7. All forms must be completed and signed and returned together with any power of attorney or other authority under which it is executed, or a notarially certified copy thereof, to Investor Relations & ESG Department, 51 Stassinos Street, Ayia Paraskevi, 2002 Strovolos, Nicosia, Cyprus, P.O. Box 21472, 1599 Nicosia, Cyprus, e-mail: shares@bankofcyprus.com, fax: +357 22 120245, so as to reach such address no later than 11:00 a.m. (Cyprus time) / 9:00 a.m. (Irish time) on 11 September 2024. DI Holders may confirm that the applicable DI Form of Proxy has been successfully received by the Company by calling Investor Relations & ESG Department at +357 22 126055.
8. Where the appointing DI Holder is a body corporate this form must be signed under its common seal or under the hand of a duly authorised officer thereof.
9. In the case of joint DI Holders the Form of Proxy can only be signed by the person whose name appears first in the Register of Members.
10. The 'Vote Withheld' option is provided to enable you to abstain on any particular resolution.
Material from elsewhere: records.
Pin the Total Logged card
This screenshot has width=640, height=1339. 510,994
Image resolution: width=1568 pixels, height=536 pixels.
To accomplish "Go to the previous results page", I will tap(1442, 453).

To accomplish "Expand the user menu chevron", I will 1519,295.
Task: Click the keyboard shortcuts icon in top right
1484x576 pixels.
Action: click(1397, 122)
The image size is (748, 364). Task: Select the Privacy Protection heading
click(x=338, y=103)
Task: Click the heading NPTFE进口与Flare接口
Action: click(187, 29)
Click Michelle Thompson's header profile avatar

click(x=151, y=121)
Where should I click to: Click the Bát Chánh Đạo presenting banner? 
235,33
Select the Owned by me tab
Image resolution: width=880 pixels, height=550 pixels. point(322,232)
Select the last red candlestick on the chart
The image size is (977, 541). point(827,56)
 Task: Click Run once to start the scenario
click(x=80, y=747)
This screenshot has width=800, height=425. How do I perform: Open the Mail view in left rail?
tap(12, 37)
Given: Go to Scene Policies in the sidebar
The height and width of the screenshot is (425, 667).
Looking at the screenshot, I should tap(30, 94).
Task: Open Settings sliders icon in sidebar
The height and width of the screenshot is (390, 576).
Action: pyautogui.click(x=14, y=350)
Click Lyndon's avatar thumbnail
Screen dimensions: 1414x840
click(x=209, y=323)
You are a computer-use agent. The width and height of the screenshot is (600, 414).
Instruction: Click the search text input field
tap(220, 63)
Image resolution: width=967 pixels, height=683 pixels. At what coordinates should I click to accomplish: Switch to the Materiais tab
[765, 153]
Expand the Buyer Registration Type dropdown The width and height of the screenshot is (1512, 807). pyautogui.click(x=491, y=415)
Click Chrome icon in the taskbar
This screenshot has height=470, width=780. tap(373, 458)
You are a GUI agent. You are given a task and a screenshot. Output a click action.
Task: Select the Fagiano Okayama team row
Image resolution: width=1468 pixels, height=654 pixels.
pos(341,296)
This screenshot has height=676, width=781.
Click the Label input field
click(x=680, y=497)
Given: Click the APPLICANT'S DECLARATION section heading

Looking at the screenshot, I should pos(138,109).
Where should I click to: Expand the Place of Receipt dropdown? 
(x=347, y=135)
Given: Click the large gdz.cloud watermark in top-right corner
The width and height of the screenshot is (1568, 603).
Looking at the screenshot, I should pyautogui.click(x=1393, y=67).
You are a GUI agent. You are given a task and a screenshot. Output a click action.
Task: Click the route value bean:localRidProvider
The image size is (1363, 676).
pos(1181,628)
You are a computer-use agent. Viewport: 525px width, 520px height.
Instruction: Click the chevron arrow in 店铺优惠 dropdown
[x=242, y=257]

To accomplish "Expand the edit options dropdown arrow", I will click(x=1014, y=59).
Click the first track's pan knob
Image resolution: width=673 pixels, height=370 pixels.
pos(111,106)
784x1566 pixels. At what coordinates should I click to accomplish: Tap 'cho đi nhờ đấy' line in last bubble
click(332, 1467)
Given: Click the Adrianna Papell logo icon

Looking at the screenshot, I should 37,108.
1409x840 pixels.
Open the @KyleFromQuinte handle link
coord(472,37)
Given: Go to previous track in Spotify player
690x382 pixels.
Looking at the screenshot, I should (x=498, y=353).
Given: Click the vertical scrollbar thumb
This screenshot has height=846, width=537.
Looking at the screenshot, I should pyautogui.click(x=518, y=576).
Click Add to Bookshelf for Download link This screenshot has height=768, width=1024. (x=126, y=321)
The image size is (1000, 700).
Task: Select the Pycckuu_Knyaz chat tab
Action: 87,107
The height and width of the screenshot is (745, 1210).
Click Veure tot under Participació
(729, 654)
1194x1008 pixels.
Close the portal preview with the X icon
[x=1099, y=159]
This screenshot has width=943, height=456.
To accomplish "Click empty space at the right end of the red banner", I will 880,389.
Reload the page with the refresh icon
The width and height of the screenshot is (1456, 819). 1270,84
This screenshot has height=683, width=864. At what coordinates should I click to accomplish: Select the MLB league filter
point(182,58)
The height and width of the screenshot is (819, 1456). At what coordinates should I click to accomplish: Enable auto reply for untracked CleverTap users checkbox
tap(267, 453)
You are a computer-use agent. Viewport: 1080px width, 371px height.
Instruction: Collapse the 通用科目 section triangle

However, it should be noted that a 'Vote Withheld' is not a vote in law and will not be counted in the calculation of the proportion of the votes 'For' and 'Against' a resolution.
11. The Company, pursuant to Section 1087G of the Companies Act 2014, specifies that only those shareholders registered in the Register of Members of the Company on 9 September 2024 at 9:00 p.m. (Cyprus time) / 7:00 p.m. (Irish time) (the "Record Date") (or in the case of an adjournment at 9:00 p.m. (Cyprus time) / 7:00 p.m. (Irish time) on the day before a date that falls 72 hours before the date of the adjourned meeting) shall be entitled to attend and vote at the meeting in respect of the number of shares registered in their names at the time. Changes to entries in the register after that time will be disregarded in determining the right of any person to attend and/or vote at the meeting.
12. Any alterations made to this form should be initialled.
13. The nomination of a proxy nominee will not preclude a DI Holder holding Depositary Interests at the voting record time from attending the meeting and voting in person should he/she wish to do so pursuant to their appointment as proxy by Link Nominees.
14. Capitalised terms in this Depositary Interest Form of Proxy shall have the same meaning given to them in the Notice of the EGM unless otherwise indicated herein.
15. Detailed instructions on proxy voting and how to access the EGM remotely are set out in the Notice convening the EGM in the Notes section at pages 49-57. You can access the Notice of the EGM and the other documents being placed on display in connection with the EGM by visiting the Company's website: www.bankofcyprus.com/group (Investor Relations / Extraordinary General Meeting 2024) which will also include any updates or announcements regarding the EGM in the event that circumstances change.